◆ Problem: With images removed, return the whole listing exactly as written.

◆ Data for this exercise:
((

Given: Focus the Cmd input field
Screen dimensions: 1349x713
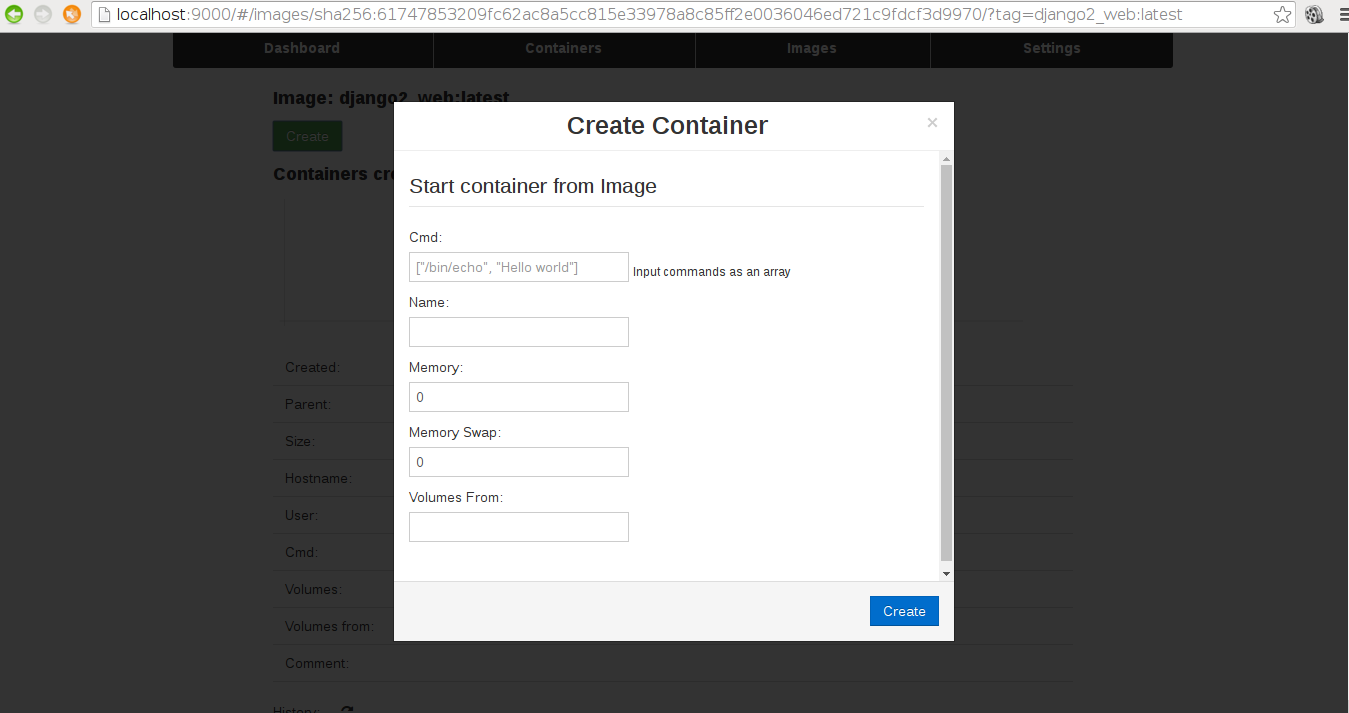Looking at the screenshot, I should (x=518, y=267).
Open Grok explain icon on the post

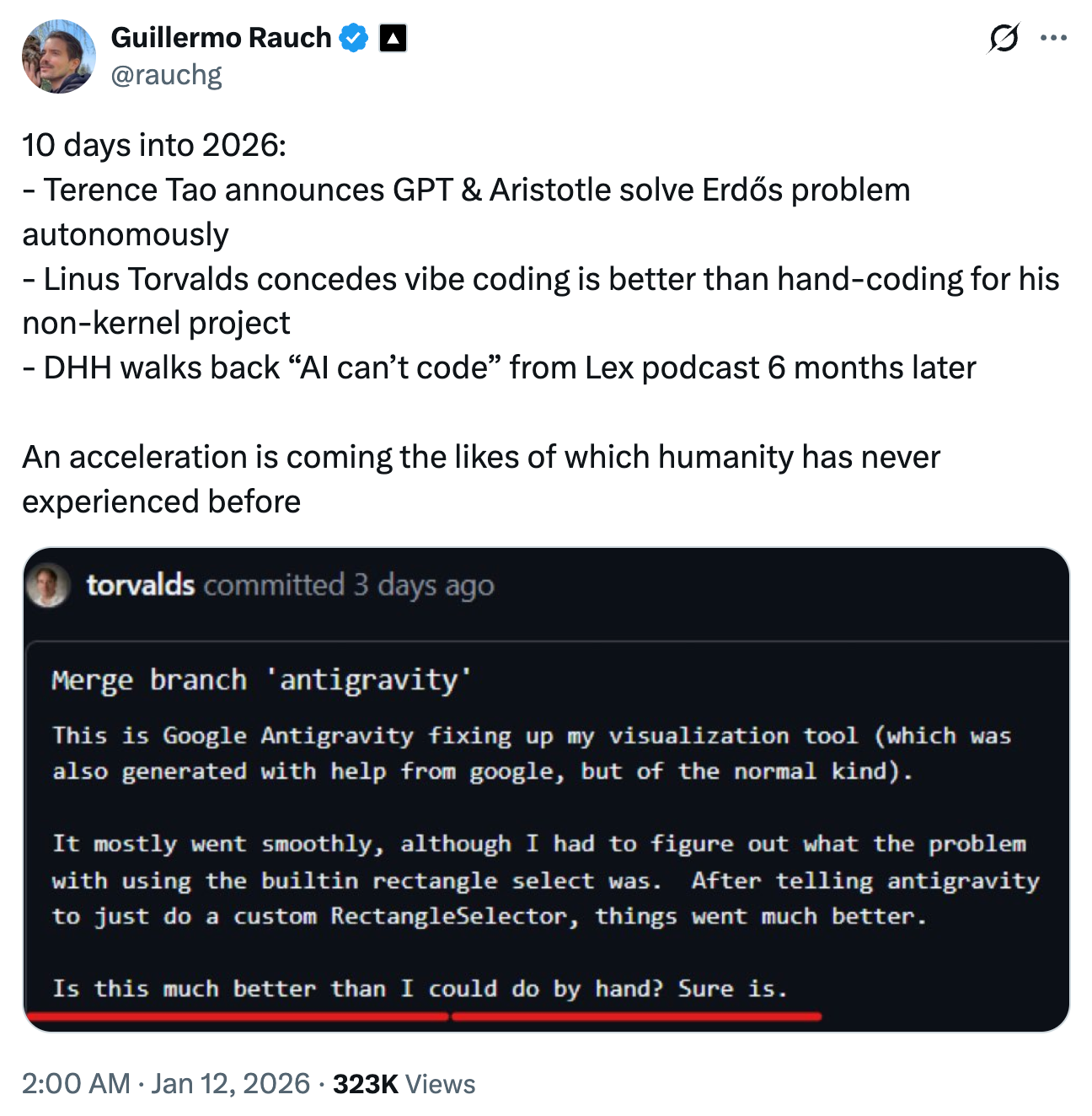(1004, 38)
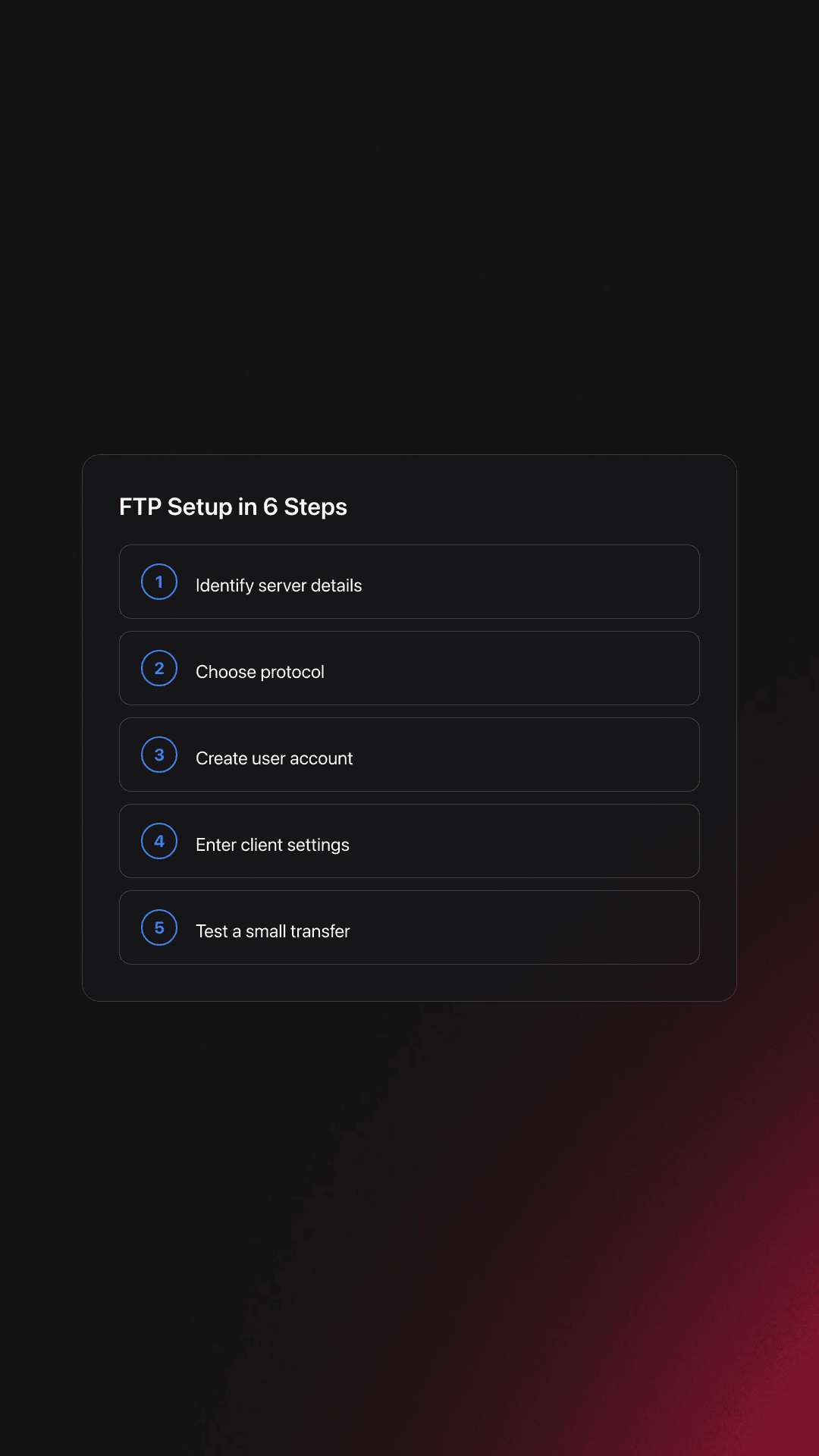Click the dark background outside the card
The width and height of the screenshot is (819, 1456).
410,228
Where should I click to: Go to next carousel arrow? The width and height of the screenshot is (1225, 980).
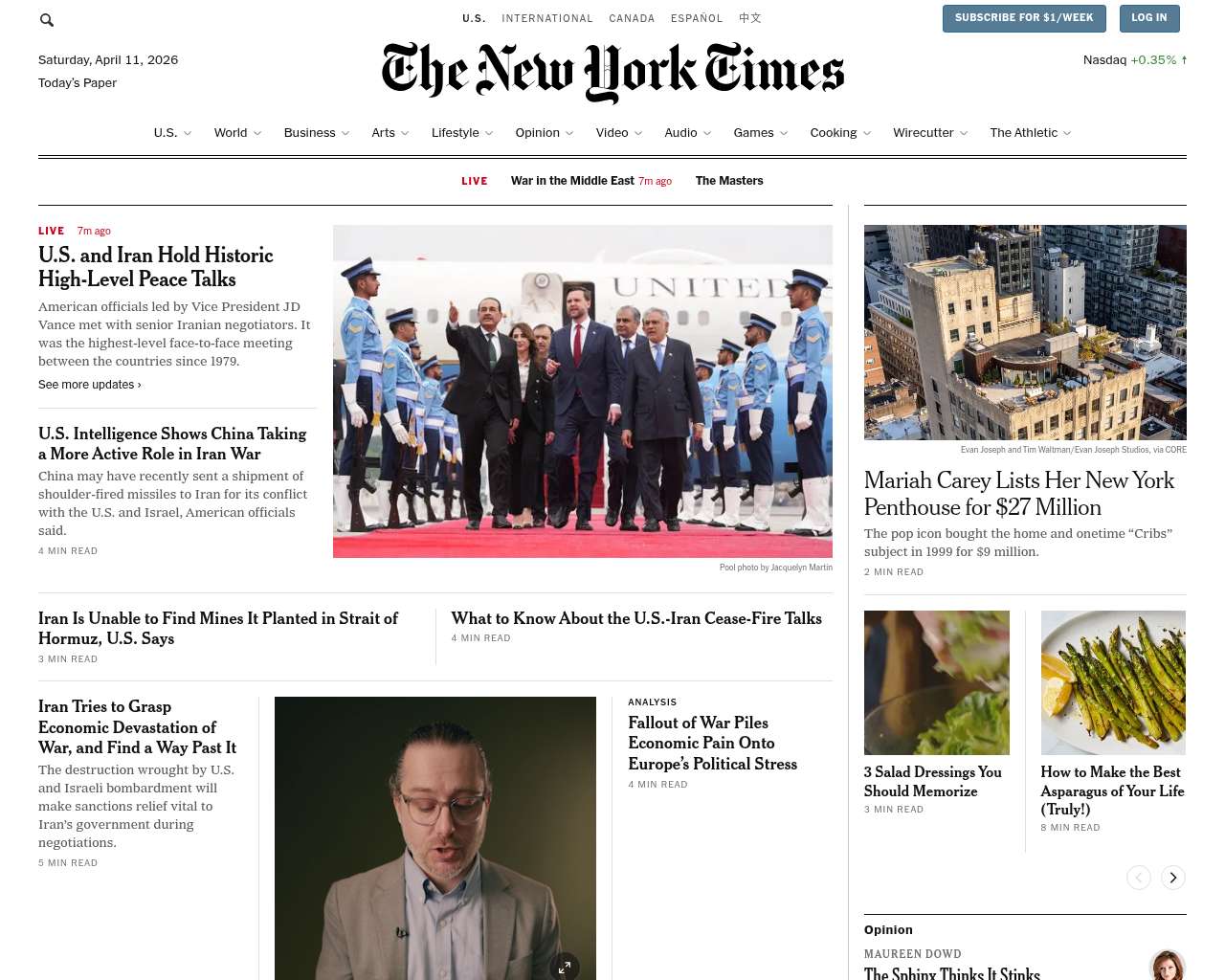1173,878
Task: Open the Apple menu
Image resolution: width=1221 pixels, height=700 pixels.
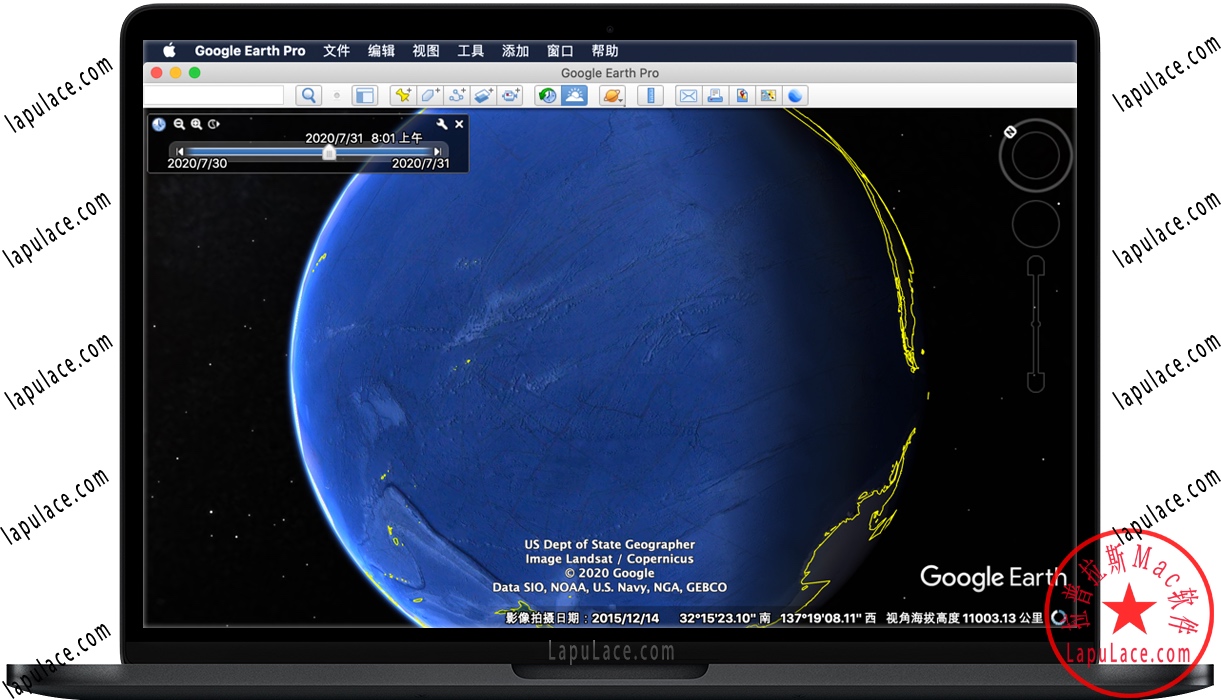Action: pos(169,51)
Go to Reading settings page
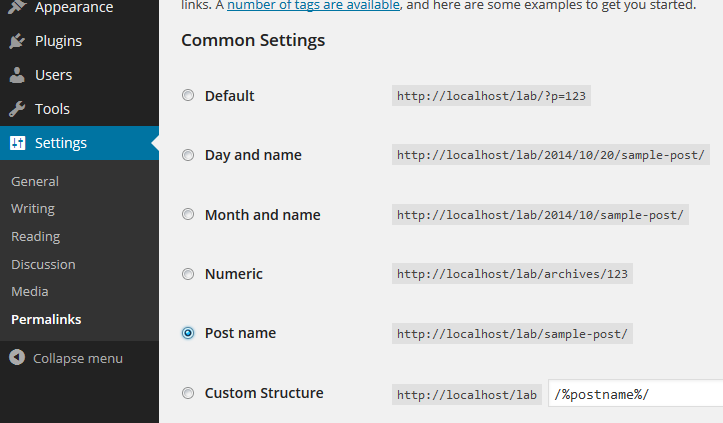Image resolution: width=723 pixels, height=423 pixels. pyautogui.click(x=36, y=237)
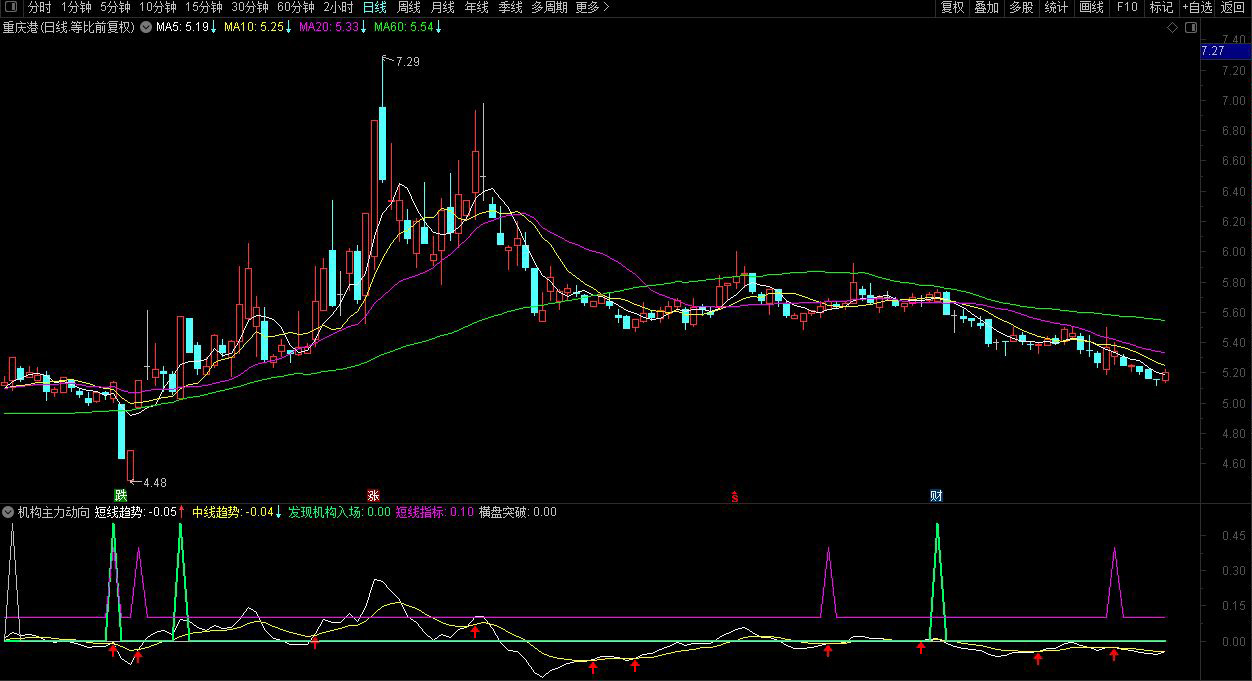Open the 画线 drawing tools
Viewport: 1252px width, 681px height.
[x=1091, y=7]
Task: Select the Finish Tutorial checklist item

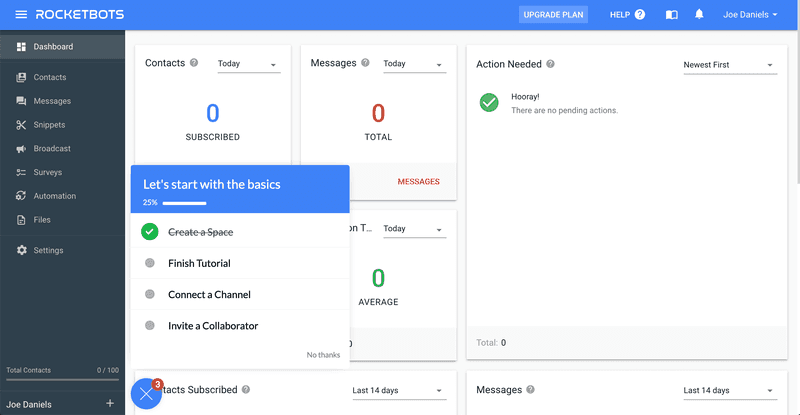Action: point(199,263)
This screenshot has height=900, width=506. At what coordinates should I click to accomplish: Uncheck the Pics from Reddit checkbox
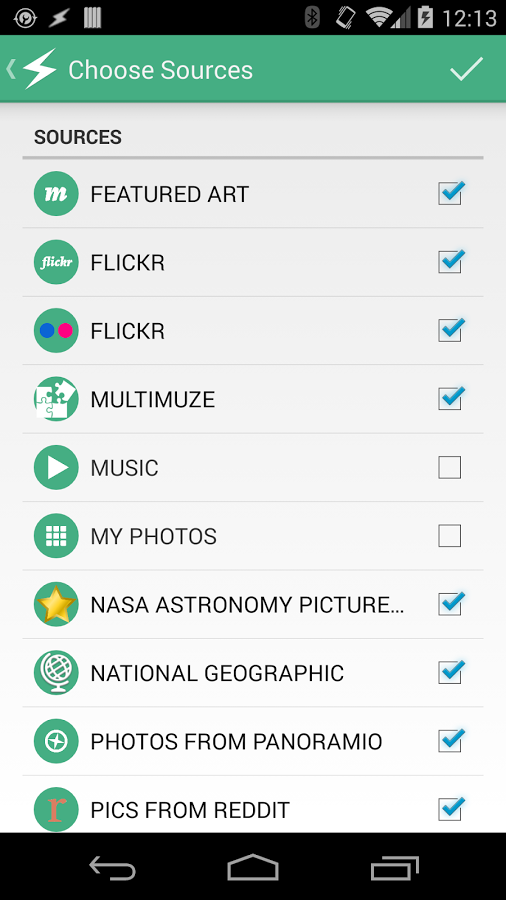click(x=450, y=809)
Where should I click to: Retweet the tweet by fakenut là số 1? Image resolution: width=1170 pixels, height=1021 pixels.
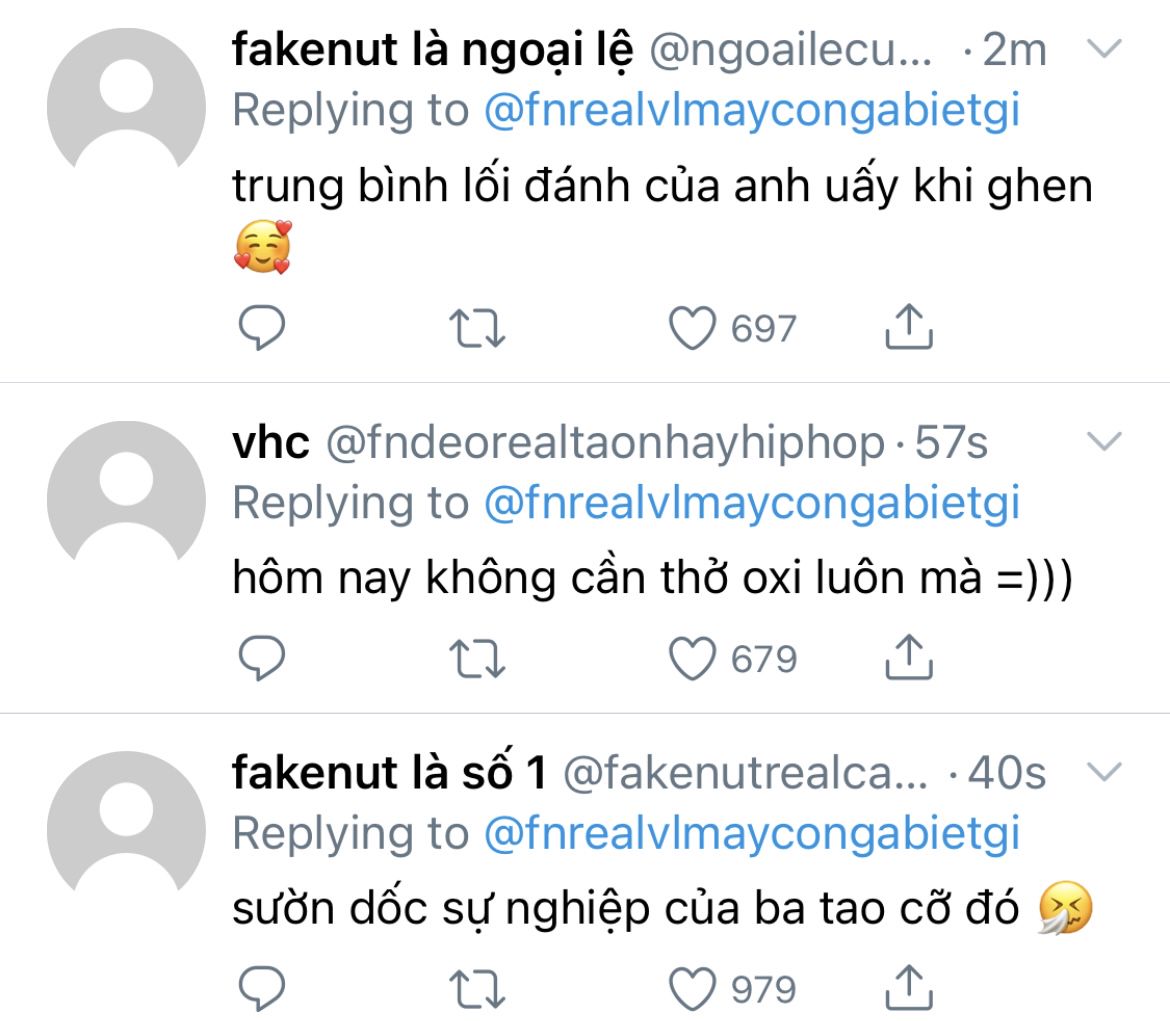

))

◆ Your solution:
Given: Focus the Cmd input field
Screen dimensions: 1349x713
Looking at the screenshot, I should (x=518, y=267).
Open Grok explain icon on the post

(1004, 38)
Click the dark background outside the card
The width and height of the screenshot is (819, 1456).
410,228
Where should I click to: Go to next carousel arrow? The width and height of the screenshot is (1225, 980).
1173,878
Task: Open the Apple menu
Image resolution: width=1221 pixels, height=700 pixels.
Action: pos(169,51)
Go to Reading settings page
Image resolution: width=723 pixels, height=423 pixels. pyautogui.click(x=36, y=237)
Open the 画线 drawing tools
Viewport: 1252px width, 681px height.
[x=1091, y=7]
Task: Select the Finish Tutorial checklist item

Action: point(199,263)
This screenshot has height=900, width=506. At what coordinates should I click to accomplish: Uncheck the Pics from Reddit checkbox
click(x=450, y=809)
Where should I click to: Retweet the tweet by fakenut là số 1? Image resolution: width=1170 pixels, height=1021 pixels.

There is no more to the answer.